* _About this task_:
Where a line contains "Task: Click the mag 25, 17:00 date cell", start there and write out that line and each one after it, word for word, through the final line of the entries; add nothing else.

Segment Start: Raw data

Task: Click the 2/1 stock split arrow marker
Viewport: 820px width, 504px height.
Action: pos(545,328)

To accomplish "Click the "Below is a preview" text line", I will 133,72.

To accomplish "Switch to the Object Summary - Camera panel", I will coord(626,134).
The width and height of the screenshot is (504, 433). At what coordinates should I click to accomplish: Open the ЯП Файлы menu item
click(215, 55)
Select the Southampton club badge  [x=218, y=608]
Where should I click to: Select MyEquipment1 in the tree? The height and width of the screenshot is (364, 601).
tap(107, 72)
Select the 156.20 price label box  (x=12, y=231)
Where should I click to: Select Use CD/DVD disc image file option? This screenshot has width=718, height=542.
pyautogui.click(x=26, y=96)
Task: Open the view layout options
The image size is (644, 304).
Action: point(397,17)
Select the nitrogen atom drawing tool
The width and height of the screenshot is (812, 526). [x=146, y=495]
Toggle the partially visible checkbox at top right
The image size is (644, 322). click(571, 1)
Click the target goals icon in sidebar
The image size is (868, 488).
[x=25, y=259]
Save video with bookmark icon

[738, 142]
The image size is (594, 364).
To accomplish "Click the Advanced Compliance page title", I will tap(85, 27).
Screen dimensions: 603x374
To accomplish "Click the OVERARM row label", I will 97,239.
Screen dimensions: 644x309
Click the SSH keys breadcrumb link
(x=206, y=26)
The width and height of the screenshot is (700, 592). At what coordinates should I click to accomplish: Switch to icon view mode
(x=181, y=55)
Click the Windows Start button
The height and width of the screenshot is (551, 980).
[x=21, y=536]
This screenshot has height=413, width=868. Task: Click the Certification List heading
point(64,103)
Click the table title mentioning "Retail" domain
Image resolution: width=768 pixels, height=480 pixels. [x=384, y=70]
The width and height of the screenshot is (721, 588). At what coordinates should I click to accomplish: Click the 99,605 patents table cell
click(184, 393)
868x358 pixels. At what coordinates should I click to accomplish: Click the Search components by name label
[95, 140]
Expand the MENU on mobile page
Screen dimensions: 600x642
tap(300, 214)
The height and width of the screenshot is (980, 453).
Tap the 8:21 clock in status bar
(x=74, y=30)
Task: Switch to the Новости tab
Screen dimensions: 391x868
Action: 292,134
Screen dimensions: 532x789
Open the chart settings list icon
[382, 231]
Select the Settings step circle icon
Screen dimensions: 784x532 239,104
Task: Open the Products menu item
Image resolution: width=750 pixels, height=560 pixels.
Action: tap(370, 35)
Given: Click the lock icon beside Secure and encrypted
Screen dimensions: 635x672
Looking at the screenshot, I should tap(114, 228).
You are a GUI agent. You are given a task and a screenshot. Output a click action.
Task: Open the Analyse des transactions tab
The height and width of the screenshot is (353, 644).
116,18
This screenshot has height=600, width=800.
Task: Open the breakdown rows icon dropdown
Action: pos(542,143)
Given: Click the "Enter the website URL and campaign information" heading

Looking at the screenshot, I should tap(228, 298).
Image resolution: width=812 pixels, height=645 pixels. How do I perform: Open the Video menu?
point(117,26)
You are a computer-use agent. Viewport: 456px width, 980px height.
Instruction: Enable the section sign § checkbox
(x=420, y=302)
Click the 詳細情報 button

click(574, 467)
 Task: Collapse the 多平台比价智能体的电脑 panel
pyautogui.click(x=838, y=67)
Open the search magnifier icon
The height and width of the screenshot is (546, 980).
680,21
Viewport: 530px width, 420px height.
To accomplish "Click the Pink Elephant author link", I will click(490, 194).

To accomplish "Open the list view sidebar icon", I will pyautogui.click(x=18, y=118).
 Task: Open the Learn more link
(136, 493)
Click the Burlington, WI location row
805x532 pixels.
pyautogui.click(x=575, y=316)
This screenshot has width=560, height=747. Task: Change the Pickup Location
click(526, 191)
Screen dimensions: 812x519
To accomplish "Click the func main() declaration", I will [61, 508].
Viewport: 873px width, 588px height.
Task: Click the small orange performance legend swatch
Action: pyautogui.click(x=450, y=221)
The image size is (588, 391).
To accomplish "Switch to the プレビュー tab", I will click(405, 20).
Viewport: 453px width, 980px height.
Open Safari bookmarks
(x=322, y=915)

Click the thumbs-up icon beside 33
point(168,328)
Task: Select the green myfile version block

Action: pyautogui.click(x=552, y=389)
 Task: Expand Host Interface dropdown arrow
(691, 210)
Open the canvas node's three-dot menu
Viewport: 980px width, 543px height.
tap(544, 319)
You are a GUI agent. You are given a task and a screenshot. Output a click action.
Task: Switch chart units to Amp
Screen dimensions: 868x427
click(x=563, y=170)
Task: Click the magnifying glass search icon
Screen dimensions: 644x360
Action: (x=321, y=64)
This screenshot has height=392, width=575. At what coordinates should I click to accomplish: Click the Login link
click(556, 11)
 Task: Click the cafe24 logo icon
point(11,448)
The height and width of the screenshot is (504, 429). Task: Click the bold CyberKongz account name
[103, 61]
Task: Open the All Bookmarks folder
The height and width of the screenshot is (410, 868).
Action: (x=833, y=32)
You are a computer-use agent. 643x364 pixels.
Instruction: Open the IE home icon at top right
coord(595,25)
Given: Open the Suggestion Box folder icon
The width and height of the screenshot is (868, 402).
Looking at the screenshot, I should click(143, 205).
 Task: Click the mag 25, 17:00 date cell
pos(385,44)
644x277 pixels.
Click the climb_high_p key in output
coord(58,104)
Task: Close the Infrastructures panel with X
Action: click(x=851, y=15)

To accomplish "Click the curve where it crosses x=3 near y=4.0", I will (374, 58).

Segment End: Raw data

* _Response for this exercise_:
 Task: Click the mag 25, 17:00 date cell
pos(385,44)
644x277 pixels.
Click the climb_high_p key in output
coord(58,104)
Task: Close the Infrastructures panel with X
Action: click(x=851, y=15)

To accomplish "Click the curve where it crosses x=3 near y=4.0", I will (374, 58).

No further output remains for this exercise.